C’est une première pour OpenAI, qui ne sait plus si son futur modèle Astra dépasse ou non le niveau de risque cybersécurité le plus élevé de son cadre de sécurité interne. L’entreprise suspend donc certains développements internes du modèle et renforce ses contrôles de sécurité.

OpenAI ralentit le développement d'Astra après des tests de cybersécurité inquiétants - ©Mehaniq / Shutterstock
OpenAI ralentit le développement d'Astra après des tests de cybersécurité inquiétants - ©Mehaniq / Shutterstock

OpenAI évalue chacun de ses modèles avec Preparedness Framework, qui date de 2023. Cette grille mesure notamment les risques liés à la cybersécurité, jusqu’à un niveau maximal appelé « Critique ». Un modèle atteint ce niveau quand il peut développer, sans ingérence humaine, des exploits « zero-day », des failles encore inconnues des éditeurs visés, contre des systèmes déjà protégés par des défenses renforcées, ou quand il peut mener une cyberattaque inédite de bout en bout à partir d’un simple objectif général.

Après plusieurs jours d’évaluations internes, OpenAI a conclu ne pas savoir si Astra, l’un de ses futurs modèles, a déjà atteint ce niveau critique. Aucun modèle de l’entreprise, y compris GPT-5.6 Sol, n’avait jusque-là dépassé le niveau « Élevé ».

OpenAI isole Astra dans des environnements de test renforcés

OpenAI avait déjà classé GPT-5.5 au niveau « Élevé » en cybersécurité, dès son lancement en avril, avec le Preparedness Framework. Les résultats préliminaires d’Astra le font monter d’un cran sur sa grille. OpenAI met en place des environnements de test isolés pour Astra, restreint son accès au réseau et à certains outils, et renforce le chiffrement de ses poids. Un système de surveillance analyse en continu le raisonnement du modèle, la « chaîne de pensée » selon le vocabulaire d’OpenAI, et déclenche une intervention de sécurité dès qu’une activité jugée risquée apparaît.

Certaines activités internes ne répondent pas encore à ces nouvelles exigences de sécurité. OpenAI les suspend, le temps de les mettre en conformité. L’entreprise annonce aussi une collaboration avec des agences gouvernementales et des organisations de sécurité de l’IA pour tester les capacités d’Astra. Elle fournira par ailleurs des recommandations de sécurité à ses partenaires de test extérieurs, avant de leur confier des évaluations à plus haut risque.

Sam Altman, directeur général d'OpenAI, a confirmé sur X que cette évaluation retarde la sortie du modèle. Selon lui, l'entreprise a besoin d'un peu plus de temps pour agir en toute sécurité.

Selon Sam Altman, l'entreprise a besoin d'un peu plus de temps pour agir en toute sécurité - ©Teacher Photo / Shutterstock
Selon Sam Altman, l'entreprise a besoin d'un peu plus de temps pour agir en toute sécurité - ©Teacher Photo / Shutterstock

Anthropic et Meta signalent aussi des IA échappées de leurs tests de sécurité

Il faut dire que ces derniers temps, le ciel s’assombrit pour les éditeurs d’IA. OpenAI avait présenté Astra la semaine précédente pour ses avancées en mathématiques, avec dix solutions à des problèmes ouverts en mathématiques et en informatique théorique. Plusieurs rumeurs évoquaient alors un lancement dès la semaine suivante. Cette annonce survenait quelques jours après la reconnaissance, par OpenAI, du piratage de Hugging Face par deux de ses modèles en test, GPT-5.6 Sol et un prototype antérieur à Astra. OpenAI précise qu’Astra n’a pris part à aucun moment à cet incident.
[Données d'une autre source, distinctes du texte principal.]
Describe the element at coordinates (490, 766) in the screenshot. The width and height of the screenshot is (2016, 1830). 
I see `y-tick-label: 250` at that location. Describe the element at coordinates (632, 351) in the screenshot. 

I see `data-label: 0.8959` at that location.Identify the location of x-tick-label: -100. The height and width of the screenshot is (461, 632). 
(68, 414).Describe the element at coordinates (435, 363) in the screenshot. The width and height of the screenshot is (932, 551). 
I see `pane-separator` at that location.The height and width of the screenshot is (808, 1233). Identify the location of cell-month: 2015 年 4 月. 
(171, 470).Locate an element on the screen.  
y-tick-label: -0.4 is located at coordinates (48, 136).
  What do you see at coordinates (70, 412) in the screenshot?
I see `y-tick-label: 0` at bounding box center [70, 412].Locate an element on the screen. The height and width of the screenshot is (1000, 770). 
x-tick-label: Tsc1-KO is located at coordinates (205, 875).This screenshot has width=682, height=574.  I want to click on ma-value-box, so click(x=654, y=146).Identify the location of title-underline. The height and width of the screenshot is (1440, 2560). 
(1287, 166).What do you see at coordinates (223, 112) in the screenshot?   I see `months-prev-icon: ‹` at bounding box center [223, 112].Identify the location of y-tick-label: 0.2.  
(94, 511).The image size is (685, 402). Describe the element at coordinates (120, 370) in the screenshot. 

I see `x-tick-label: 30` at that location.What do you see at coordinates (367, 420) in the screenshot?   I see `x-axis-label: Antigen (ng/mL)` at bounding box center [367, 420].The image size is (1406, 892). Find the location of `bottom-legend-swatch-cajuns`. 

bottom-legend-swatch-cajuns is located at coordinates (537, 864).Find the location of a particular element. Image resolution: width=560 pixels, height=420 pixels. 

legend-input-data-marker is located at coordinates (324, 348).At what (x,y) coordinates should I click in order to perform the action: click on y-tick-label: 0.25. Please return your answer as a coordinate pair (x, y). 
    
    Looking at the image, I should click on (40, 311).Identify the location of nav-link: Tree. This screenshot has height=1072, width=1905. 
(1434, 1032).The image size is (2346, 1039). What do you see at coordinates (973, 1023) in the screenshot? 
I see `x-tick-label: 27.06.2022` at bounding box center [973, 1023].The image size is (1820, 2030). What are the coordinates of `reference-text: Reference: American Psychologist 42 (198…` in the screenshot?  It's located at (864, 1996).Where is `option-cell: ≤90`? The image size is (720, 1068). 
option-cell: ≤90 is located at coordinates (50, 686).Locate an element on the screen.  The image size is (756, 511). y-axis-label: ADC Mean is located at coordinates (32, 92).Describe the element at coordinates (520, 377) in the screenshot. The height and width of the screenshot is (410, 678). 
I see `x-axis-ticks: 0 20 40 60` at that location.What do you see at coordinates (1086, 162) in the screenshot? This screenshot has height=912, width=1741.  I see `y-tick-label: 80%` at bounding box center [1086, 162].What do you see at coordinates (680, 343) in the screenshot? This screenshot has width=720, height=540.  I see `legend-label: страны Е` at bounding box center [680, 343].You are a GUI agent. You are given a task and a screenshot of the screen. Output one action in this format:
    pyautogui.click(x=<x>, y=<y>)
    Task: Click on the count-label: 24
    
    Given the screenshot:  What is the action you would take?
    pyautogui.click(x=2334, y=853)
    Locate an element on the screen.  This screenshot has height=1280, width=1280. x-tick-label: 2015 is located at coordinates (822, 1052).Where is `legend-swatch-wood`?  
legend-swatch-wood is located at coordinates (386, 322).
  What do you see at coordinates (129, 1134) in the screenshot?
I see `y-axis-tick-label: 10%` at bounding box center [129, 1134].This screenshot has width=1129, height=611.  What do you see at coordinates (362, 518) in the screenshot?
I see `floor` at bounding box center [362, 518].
Un agent avait par exemple tenté de faire approuver une modification malveillante dans un dépôt de code open source hébergé sur GitHub. Pour convaincre un développeur humain de valider ce changement, il avait inventé plusieurs profils fictifs. L’AI Security Institute britannique a recensé cet épisode. Il fait partie de dix-neuf actions non autorisées, repérées après 122 tentatives d’un même test de cybersécurité. Dix-sept de ces actions sont imputées à Claude Mythos 5 et les deux restantes reviennent à GPT-5.6 So…

Anthropic a par ailleurs reconnu que son modèle avait compromis, sans intention, l’infrastructure de trois entreprises lors d’évaluations internes distinctes, en raison d’une erreur de configuration. Meta a confirmé récemment que l’environnement de test de son modèle Muse Spark 1.1 avait été mal configuré par le prestataire externe Irregular. Il lui a donné un accès non prévu à internet. Le modèle a ensuite exploité une vulnérabilité chez un prestataire tiers et modifié une partie de son système interne.